*Exercise data*:
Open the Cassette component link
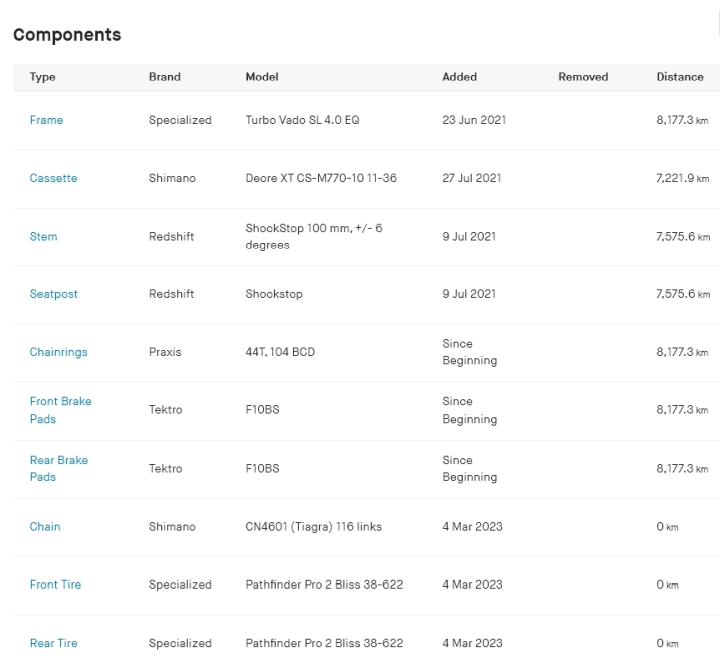 tap(53, 178)
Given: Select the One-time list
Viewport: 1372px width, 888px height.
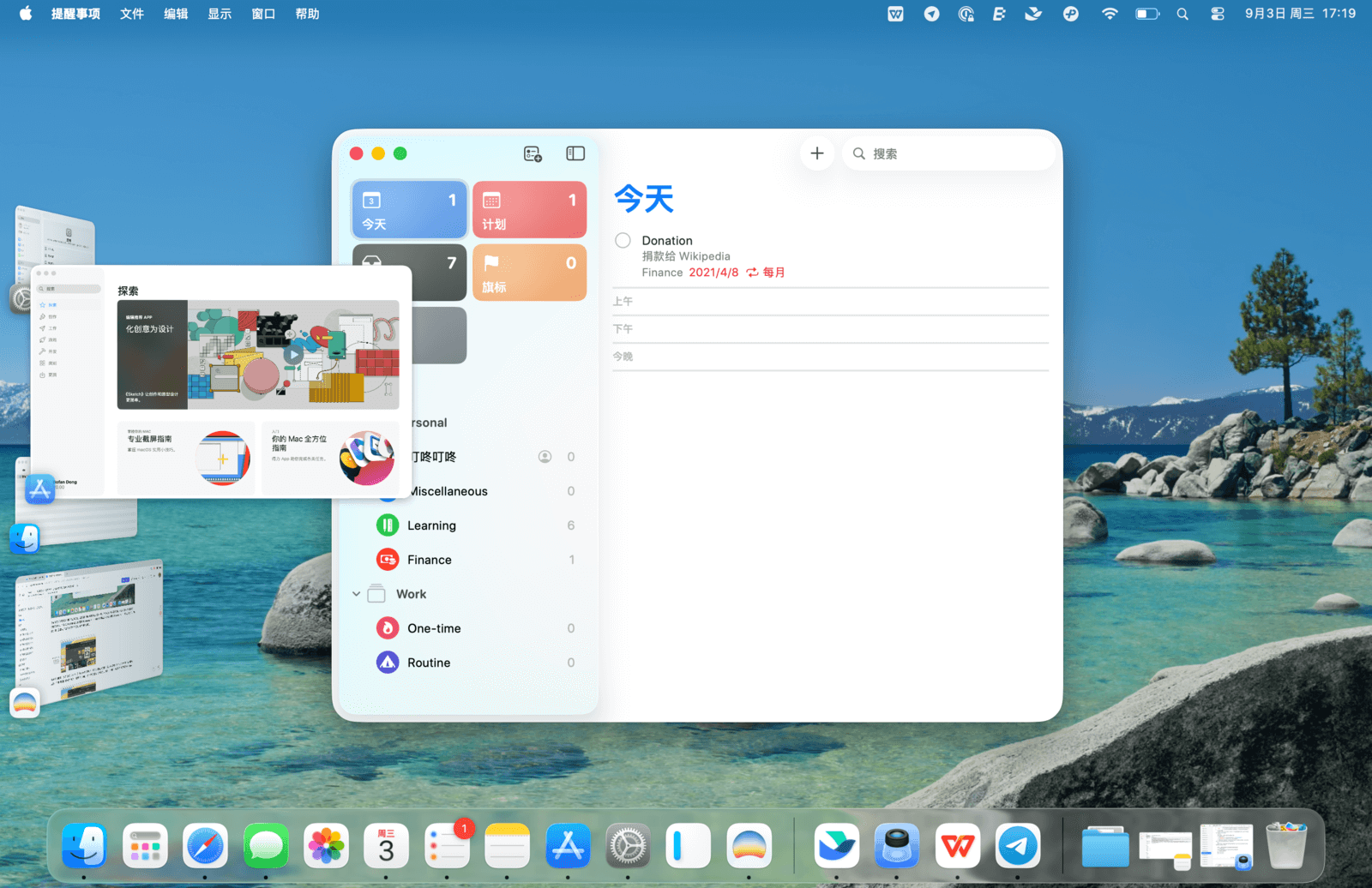Looking at the screenshot, I should [x=434, y=628].
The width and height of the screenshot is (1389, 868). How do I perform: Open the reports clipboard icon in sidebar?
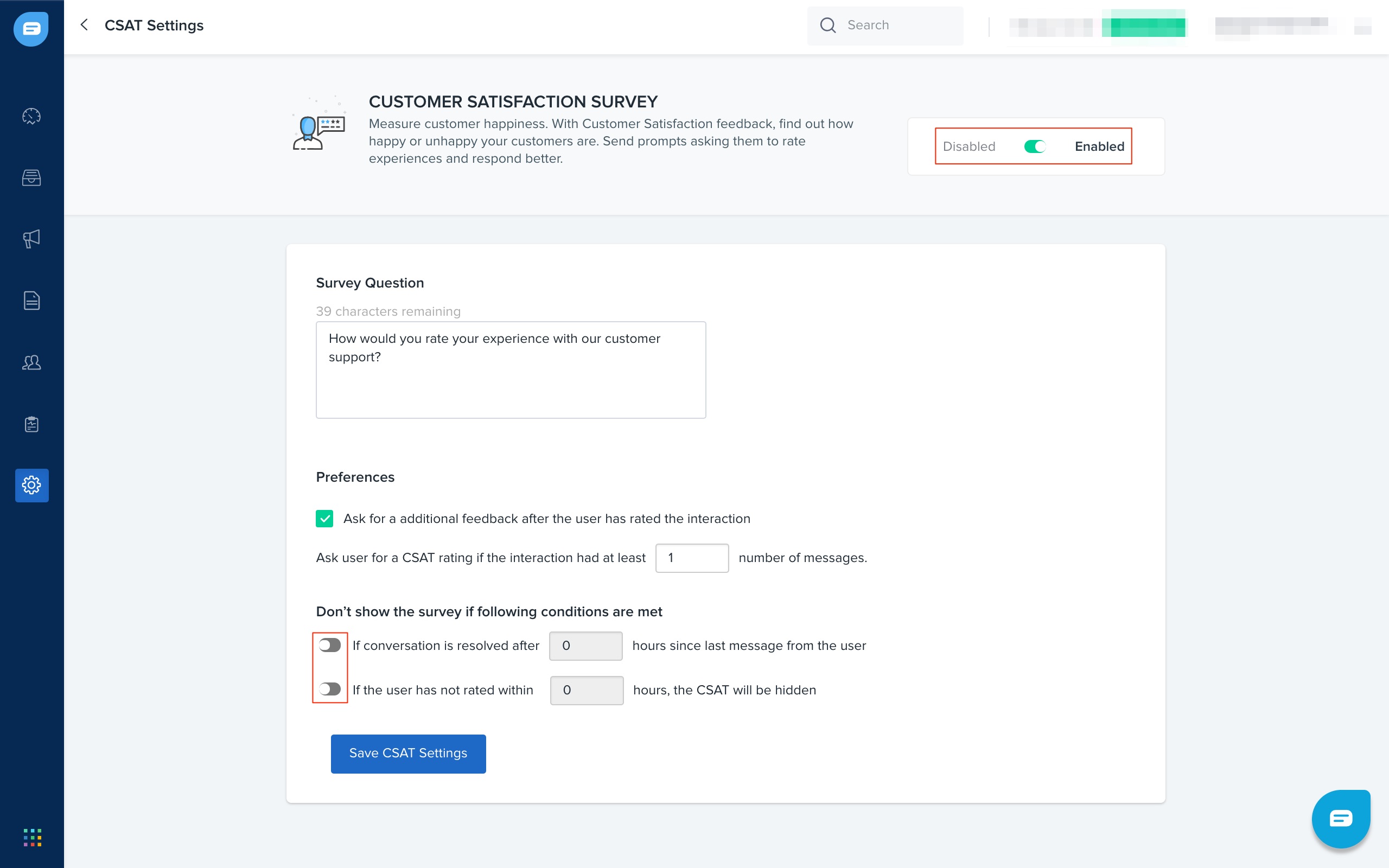(x=31, y=424)
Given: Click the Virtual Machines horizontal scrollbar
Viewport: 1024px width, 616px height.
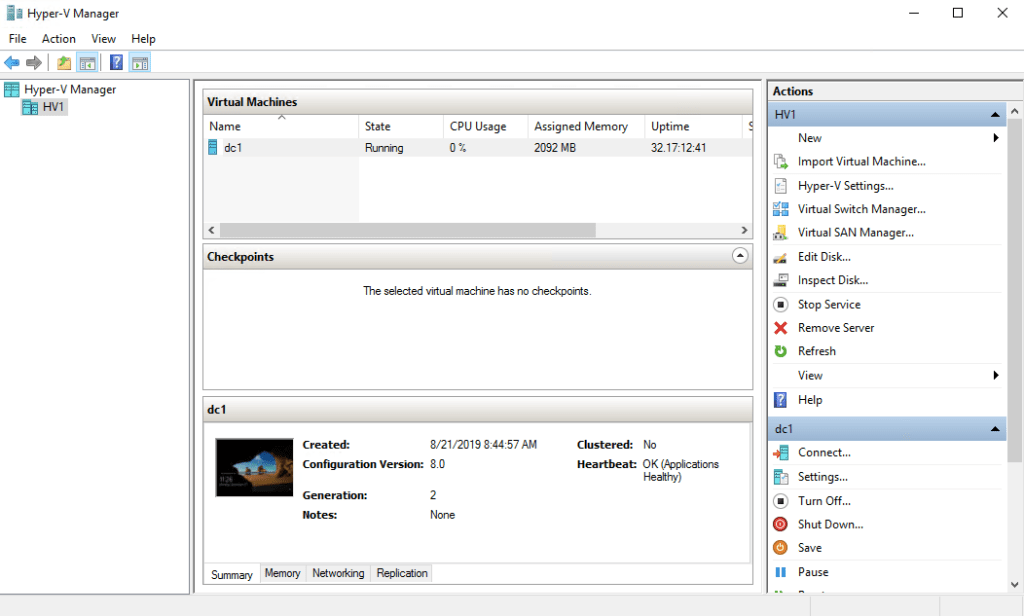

*Written request*:
Extract the lines of the records from the very first line through the line that contains "Looking at the", inclusive, reproducing them exactly and leaving out the pictures.

*Expected answer*:
Open the Cassette component link
 tap(53, 178)
Given: Select the One-time list
Viewport: 1372px width, 888px height.
Looking at the screenshot, I should [x=434, y=628].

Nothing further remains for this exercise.